これは読まねば!と図書館に予約して、待つこと数か月。人気があるんですね。

「アマデウス」ではない
とは、文字通り
「これは彼の名前ではない。後世の捏造!」
ということでした。
まずもって、この点にびっくりです。「今、流布している実像は、事実とずれているよ」の比喩的表現だろうと思っていたので。

洗礼の際、教会に登録された名前は、
★ヨアネス・クリストムス・ヴォルフガングス・テーオフィルス
これはラテン語での記録で、日常ドイツ語にすると、次のようになるそうです。
★ヨハン・クリゾストムス・ヴォルフガング・テーオフィール

では、「アマデウス」とは何か?というと、モーツァルト14歳のとき(1769年12月~1770年)のイタリア訪問がきっかけでした。
ウィーンでいじめられて散々な目に遭ったのが嘘のように、イタリアに着いた二人はまだ主要都市のどこへも着かないうちに早くも人々の歓呼の声の大きさにとまどうほどであった。(p.119)

このとき、音楽の聖地・ヴェローナの新聞は、

★アマデーオ・ヴォロフガンゴ・モーツァルト
への称賛記事を大々的に掲載し、イタリアにおいて、モーツァルトの名前はこの表記、もしくは
★アマデーオ・モーツァルト
と表記され、流布していったのでした。
当時のモーツァルトが姉のナナールに宛てた手紙には
ドイツにいたときは生まれてからずっとヴォルフガングだったけど、姉さん、ここイタリアに来て、ぼくはアマデーオになったのさ。ついでに苗字もイタリア式にデ・モーツァルティーニというのはどうでしょう。へへへ (p.124)

との一節もあるそうです。

このイタリア滞在中、彼はさまざまな称号、栄光を得るのですが、その際の名前にはすべて「アマデーオ (Amadeo)」
が入っていたとのこと。
彼はこのあと、生涯にわたってこの名前を大切にし、この名前で署名する。アマデーオをドイツ語に直せばアマデーウスだが、彼は一度もアマデーウスと署名したことはない。彼がイタリアから贈られたアマデーオという名を限りなく誇りにし大事にしたことは、法王から贈られた騎士勲章やボローニャのアッカデーミアの卒業免状、ヴェローナの楽長の称号などと同じで、その名は生涯変わらぬ彼の宝物となった。たとえドイツ人たちからボロくそに叩かれようが、彼は死ぬまで昂然としてアマデーオというイタリア語の署名を続けることになる。それは彼の誇りの象徴なのである。(p.127)

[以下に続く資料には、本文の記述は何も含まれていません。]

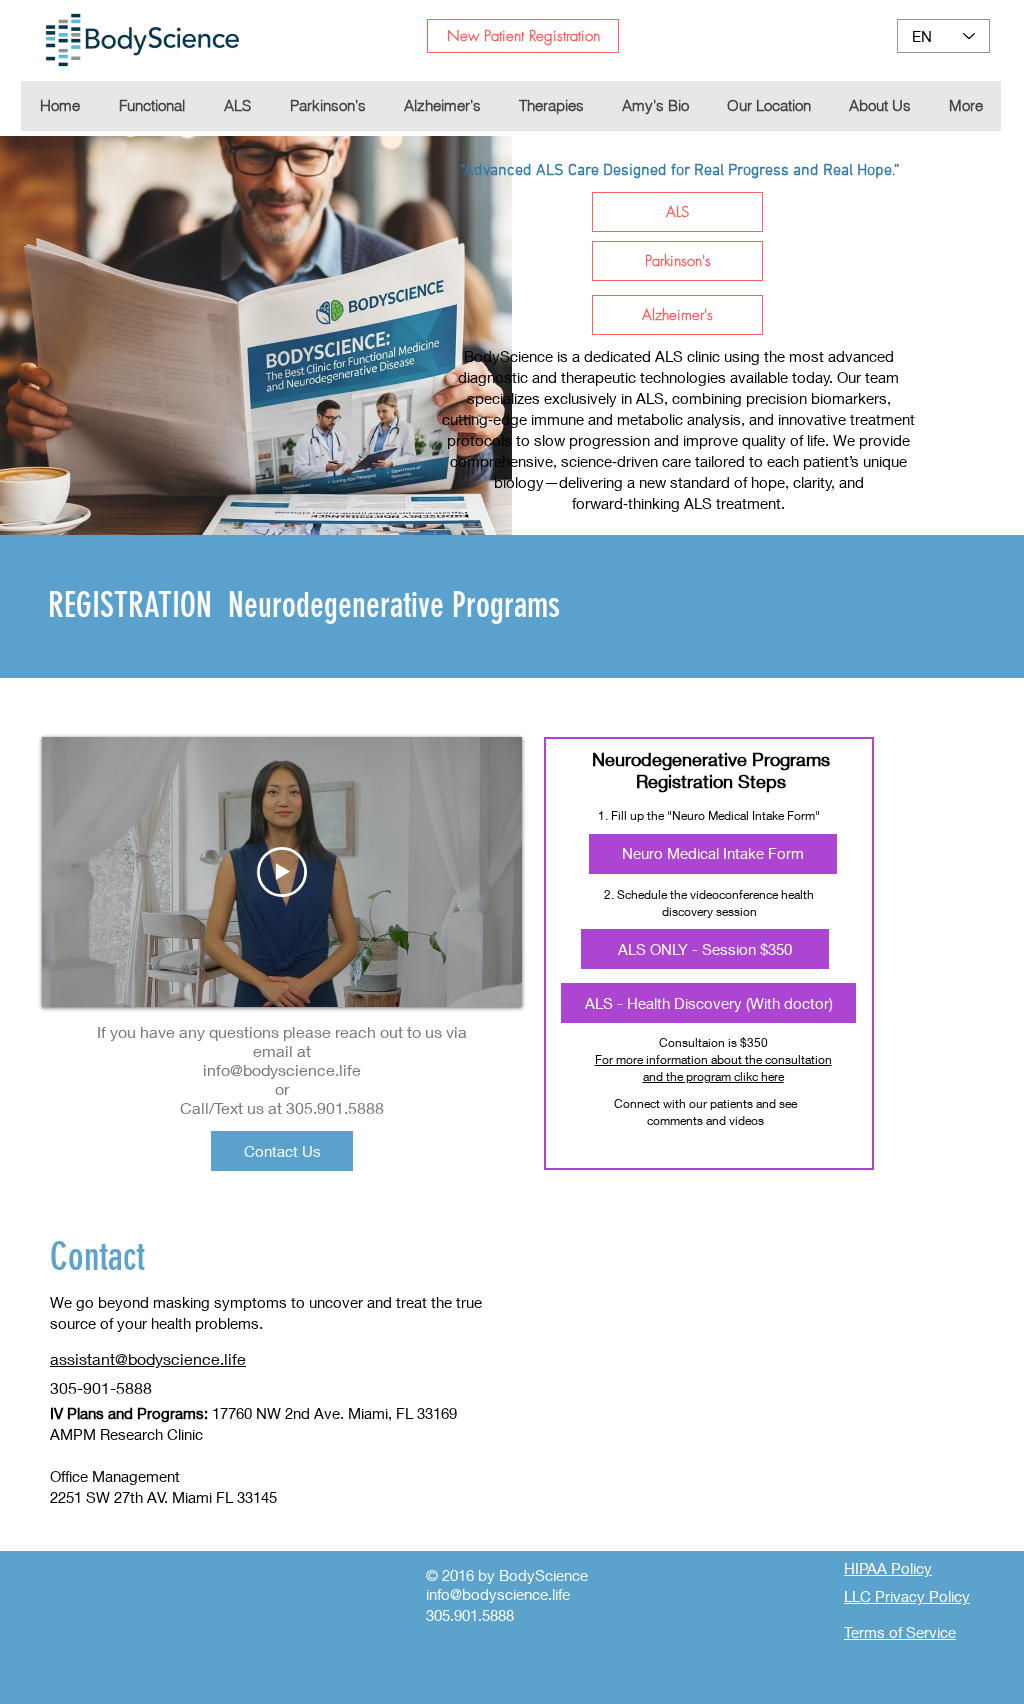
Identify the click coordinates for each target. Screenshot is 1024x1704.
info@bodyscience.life (282, 1069)
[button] (550, 106)
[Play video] (282, 872)
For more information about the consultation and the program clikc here (713, 1068)
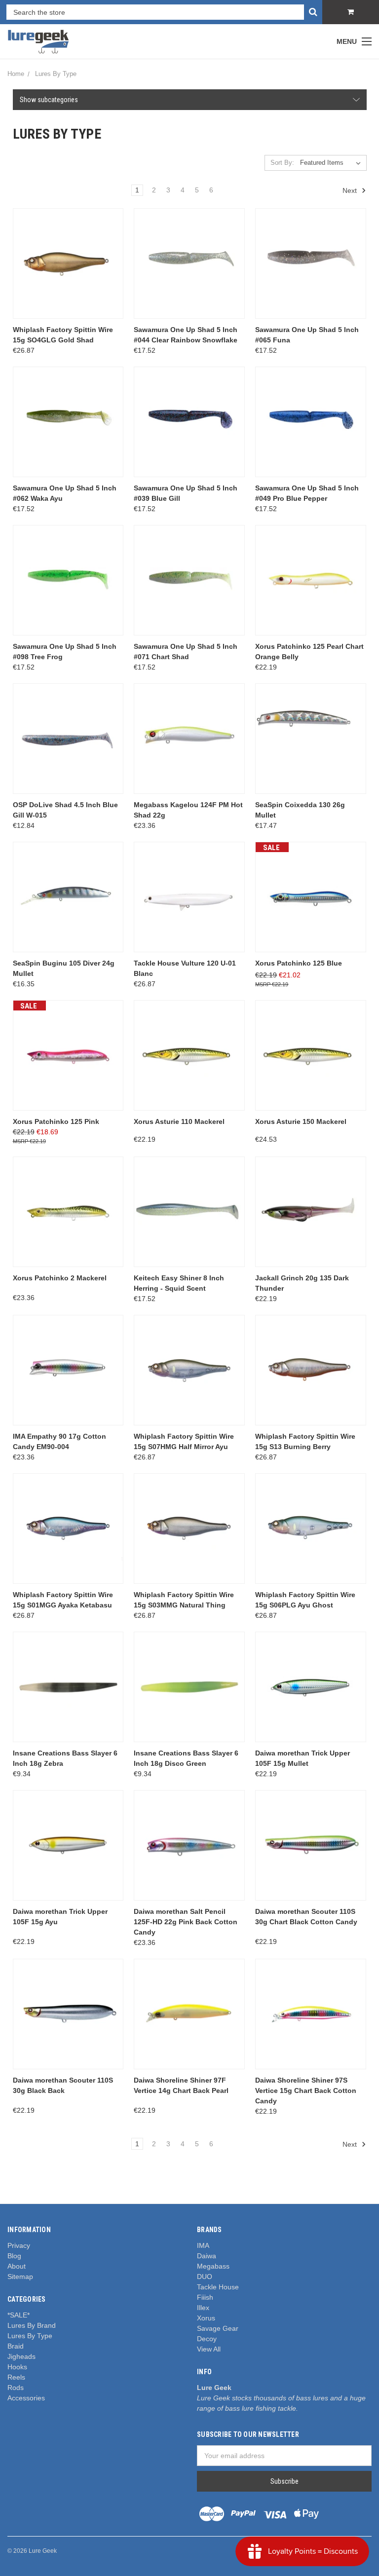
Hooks (17, 2367)
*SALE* (18, 2315)
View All (209, 2349)
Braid (15, 2346)
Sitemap (20, 2276)
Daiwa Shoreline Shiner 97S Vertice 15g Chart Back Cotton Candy (305, 2090)
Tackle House (218, 2287)
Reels (16, 2377)
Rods (15, 2387)
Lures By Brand (31, 2325)
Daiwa (206, 2256)
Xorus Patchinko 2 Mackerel (60, 1278)
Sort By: (282, 162)
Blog (14, 2256)
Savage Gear (217, 2328)
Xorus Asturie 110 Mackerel (179, 1121)
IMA (203, 2245)
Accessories (26, 2398)
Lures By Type (29, 2336)
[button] (190, 99)
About (16, 2266)
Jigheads (21, 2356)
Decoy (207, 2339)
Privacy (18, 2245)
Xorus (206, 2318)
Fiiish (205, 2297)
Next (350, 190)
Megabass (213, 2266)
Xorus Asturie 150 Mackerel (300, 1121)
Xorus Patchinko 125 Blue (298, 963)
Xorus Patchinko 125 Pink (56, 1121)
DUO (204, 2276)
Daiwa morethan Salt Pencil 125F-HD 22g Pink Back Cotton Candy (185, 1921)
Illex (203, 2308)
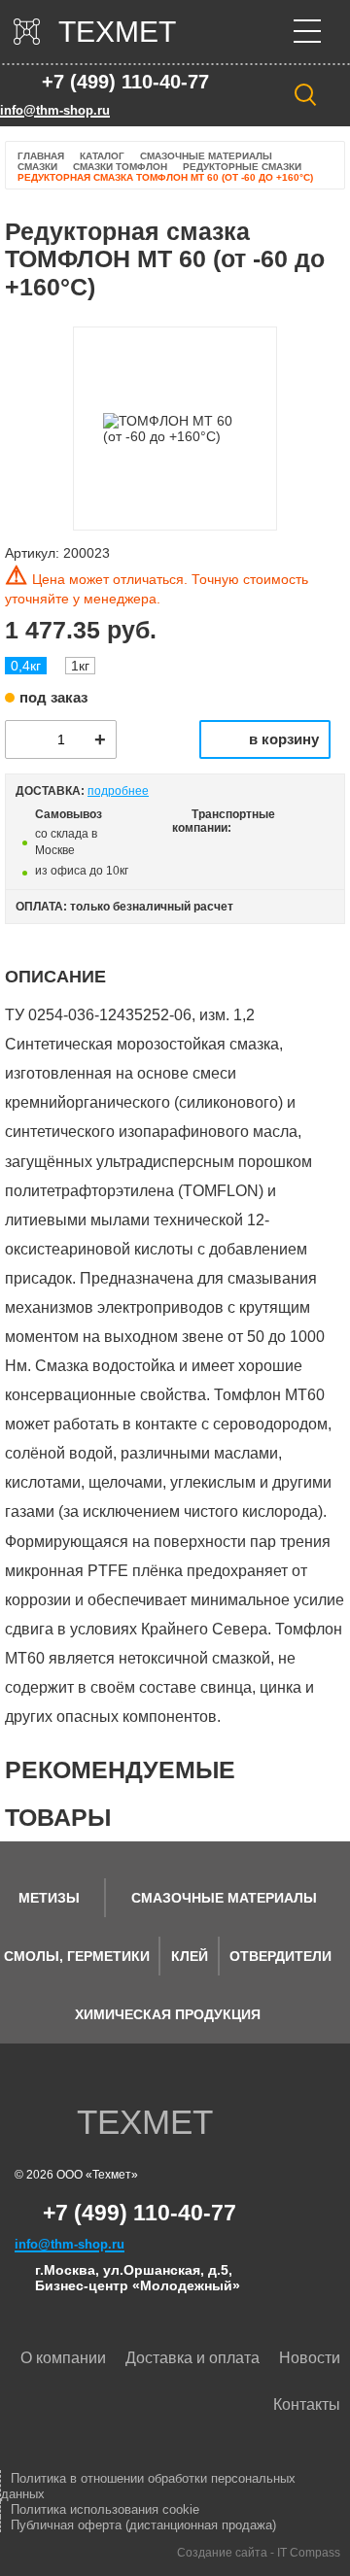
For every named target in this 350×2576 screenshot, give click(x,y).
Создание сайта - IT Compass (258, 2552)
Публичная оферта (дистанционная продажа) (143, 2525)
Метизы (49, 1898)
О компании (63, 2358)
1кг (80, 665)
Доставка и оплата (192, 2358)
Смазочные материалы (224, 1898)
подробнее (118, 791)
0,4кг (26, 665)
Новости (309, 2358)
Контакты (306, 2404)
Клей (189, 1956)
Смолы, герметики (77, 1956)
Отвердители (280, 1956)
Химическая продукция (168, 2014)
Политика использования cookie (105, 2509)
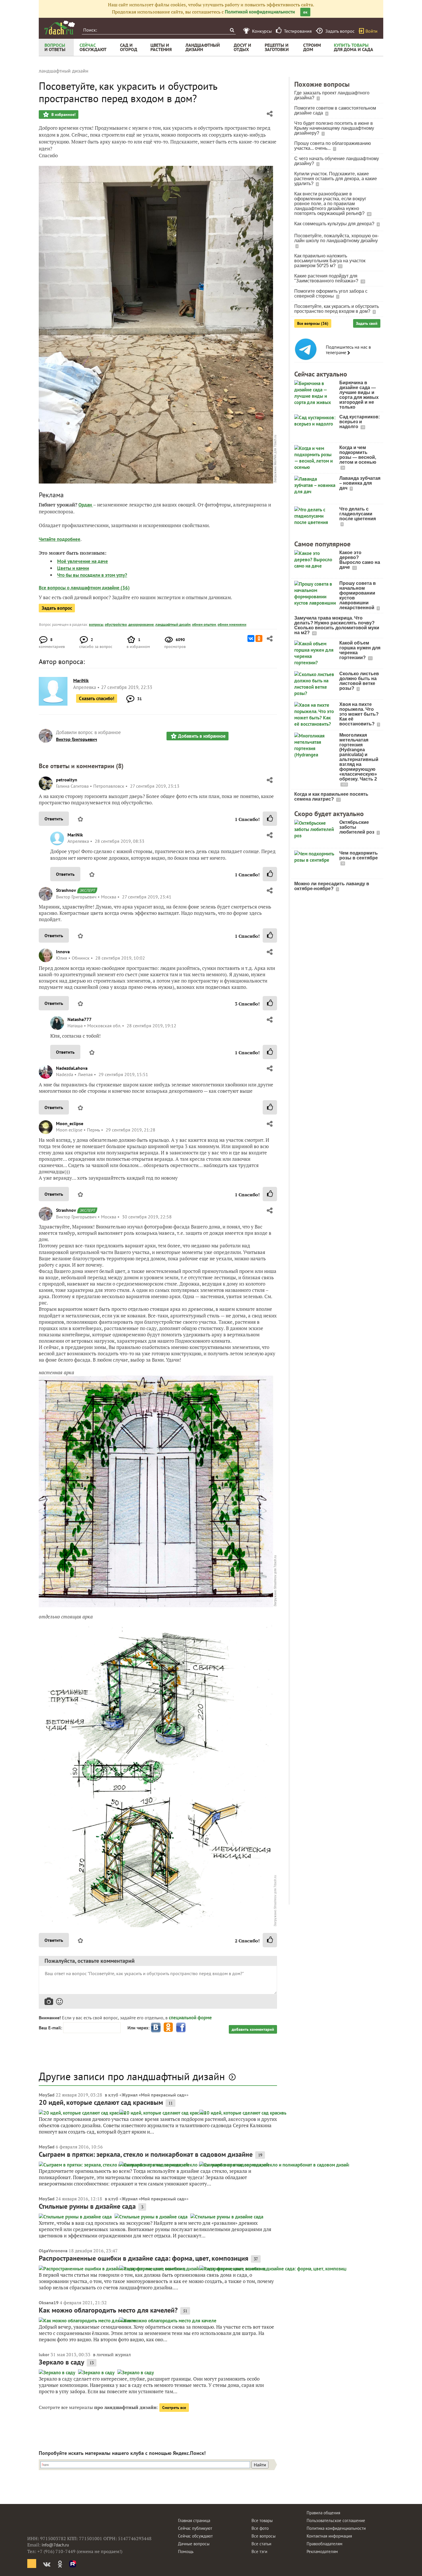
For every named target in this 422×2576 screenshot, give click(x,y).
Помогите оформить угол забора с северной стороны (330, 293)
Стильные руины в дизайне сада (87, 2206)
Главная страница (194, 2520)
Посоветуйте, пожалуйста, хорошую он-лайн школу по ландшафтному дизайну (336, 238)
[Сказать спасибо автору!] (270, 819)
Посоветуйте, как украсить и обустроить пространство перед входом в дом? (336, 309)
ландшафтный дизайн (173, 624)
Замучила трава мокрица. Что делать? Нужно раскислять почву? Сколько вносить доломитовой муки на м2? (336, 625)
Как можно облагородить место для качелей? (108, 2310)
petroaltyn (66, 780)
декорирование (141, 624)
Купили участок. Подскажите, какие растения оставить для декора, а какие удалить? (335, 178)
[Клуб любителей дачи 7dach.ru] (59, 27)
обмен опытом (204, 624)
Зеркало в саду (61, 2362)
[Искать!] (231, 30)
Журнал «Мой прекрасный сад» (154, 2095)
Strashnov (66, 890)
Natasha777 (79, 1019)
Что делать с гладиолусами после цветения (357, 513)
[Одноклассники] (258, 638)
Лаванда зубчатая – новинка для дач (359, 483)
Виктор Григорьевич (76, 739)
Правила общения (323, 2512)
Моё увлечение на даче (82, 561)
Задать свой (367, 323)
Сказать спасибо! (96, 698)
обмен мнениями (232, 624)
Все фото (260, 2528)
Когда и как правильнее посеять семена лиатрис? (331, 796)
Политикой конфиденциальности (260, 12)
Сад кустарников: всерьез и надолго (359, 421)
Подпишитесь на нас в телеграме (348, 349)
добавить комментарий (253, 2029)
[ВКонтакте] (250, 638)
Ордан (85, 505)
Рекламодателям (322, 2551)
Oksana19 (49, 2302)
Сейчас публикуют (195, 2528)
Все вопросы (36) (312, 323)
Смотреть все (174, 2407)
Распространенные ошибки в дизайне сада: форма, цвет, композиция (143, 2258)
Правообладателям (324, 2543)
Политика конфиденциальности (336, 2528)
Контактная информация (329, 2536)
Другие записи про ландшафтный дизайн (132, 2076)
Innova (63, 951)
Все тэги (259, 2551)
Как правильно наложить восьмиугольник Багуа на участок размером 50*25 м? (329, 260)
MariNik (75, 835)
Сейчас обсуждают (195, 2536)
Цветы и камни (73, 568)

彼が生前、いかにドイツ人に「叩かれた」かは、ぜひ本書をお読みください。
ウィーンでマリア・テレジアに初めて謁見した「子ども」のときのエピソードのみが有名ですが、その後の彼の人生、ほんと、不遇だったようです。ドイツ語圏においては。
 哀れとも思えるほどに成人後のモーツァルトの生涯には運もなければツキもなかった。
 17歳でイタリア旅行から帰ると、そのあとの9年間はザルツブルグの地獄が待っていた。
 25歳でそこから脱出し、ウィーンで独立する(失業楽師となる)が、彼の才能を嫉む多くの敵たちに取り囲まれていた。
 この古今に稀有の天才には、帰るべき故郷というものがなかった。(p.222)

だからこそ、彼自身が「毒を盛られた」なんて書き残したわけですし、
実際、死の少し前まで、ロシアで雇ってもらう道を探っていたこともわかっています。

モーツァルトへの見方が、かなり変わりました。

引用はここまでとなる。